Intel removes Xinjiang forced labor reference after China backlash

US chip maker Intel has quietly removed requests from suppliers to avoid parts obtained by forced labor from Xinjiang, following China’s social media uproar and state media threats to boycott its products.

The company reminded suppliers in a memo last month that “multiple governments” had banned products from a region where human rights abuses amounting to “genocide” against Uighur Muslims and other ethnic minorities by the United States. have set.

Last month, President Joe Biden signed into law the Uighur Forced Labor Prevention Act, which bans goods from the region unless importers can prove they were not taken through forced labor.

Intel’s notification to suppliers was reported by news sites in China, where social media users came under fire in anger over the reference.

A nationalist news outlet, Guancha, reported on Intel’s letter and made reference to the importance of the Chinese market to the company, pointing to economic leverage and potential room for punishment. Social media users then urged a boycott of technology products containing Intel chips.

Intel then issued an apology, explaining that the note was meant to ensure “compliance with US laws” rather than an expression of the company’s position regarding Xinjiang.

“We apologize for the inconvenience caused to our respected Chinese customers, partners and the public. Intel is committed to being a reliable technology partner to accelerate joint growth with China,” it said.

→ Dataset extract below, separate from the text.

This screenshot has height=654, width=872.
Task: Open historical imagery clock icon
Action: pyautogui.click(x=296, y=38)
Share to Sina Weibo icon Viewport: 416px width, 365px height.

a wall street journal The report noted Monday that Intel erased the specific reference to Xinjiang in a revised version of its December letter.

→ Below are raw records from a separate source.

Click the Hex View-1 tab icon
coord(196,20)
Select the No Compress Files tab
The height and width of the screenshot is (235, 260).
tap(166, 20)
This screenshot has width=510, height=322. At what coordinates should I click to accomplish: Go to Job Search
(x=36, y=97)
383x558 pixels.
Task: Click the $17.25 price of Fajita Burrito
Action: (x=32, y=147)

The relevant section now reads: “Prohibiting any human trafficking or involuntary labor such as forced, debt bonded, prison, indentured or slave labor into your extended supply chain.”

China accounts for 25 percent of Intel’s annual revenue.

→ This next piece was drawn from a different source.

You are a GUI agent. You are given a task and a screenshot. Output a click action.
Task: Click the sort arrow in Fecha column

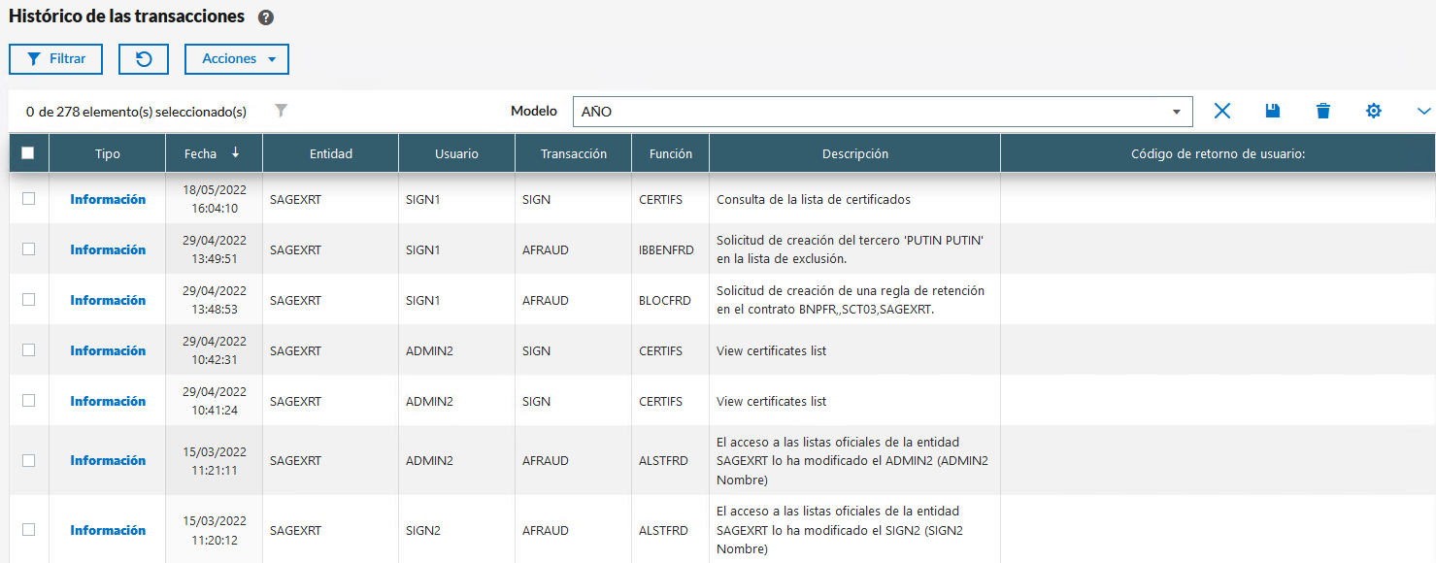235,152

During an online event hosted by the Atlantic Council think tank’s Geotech Center, Intel CEO Patrick Gelsinger explained the change, which he saw as justified.

“We found that there was no reason for us to specifically call out a region anywhere in the world because there are many regions in the world that have such cases,” he said.

“So we just revised the policy. The policy hasn’t changed. We’ve modified it to not include any one particular region in the world,” he said, noting that Intel never ordered parts from Xinjiang .

Gelsinger was among other corporate leaders who lobbied Congress for the CHIPS Act, which would better fund American chipmakers to increase the competitiveness of the semiconductor industry in the US.

During the Atlantic Council event, he said it was important for companies like the world’s leading Taiwan Semiconductor Manufacturing Company to diversify their manufacturing away from Asia, a region Gelsinger said was “less geopolitically stable.”

He also expressed concern that China could one day capture important Taiwanese semiconductor plants in the event of an attack.

Senator Marco Rubio, the author of the Uighur bill, issued a statement through his office on Monday in which he criticized Intel’s apology as well as his decision to remove references to Xinjiang despite compliance with the forced labor law.

“Intel’s cowardice is yet another predictable consequence of economic dependence on China,” said the Florida Republican. “Instead of outrageous apologies and self-censorship, companies should shift their supply chains to countries that do not use slave labor or commit genocide.”

He added: “If companies like Intel continue to obscure facts about US law to please the Chinese Communist Party, they should be ineligible for any funding under the Chips Act.”

File:The logo of American semiconductor maker Intel. After the company removed references to avoiding forced labor from China’s Xinjiang region in a letter to suppliers in December 2021, the company’s CEO, Patrick Gelsinger, told a think tank event on January 10, 2022 that he had Didn’t see any reason to drop out. area in particular.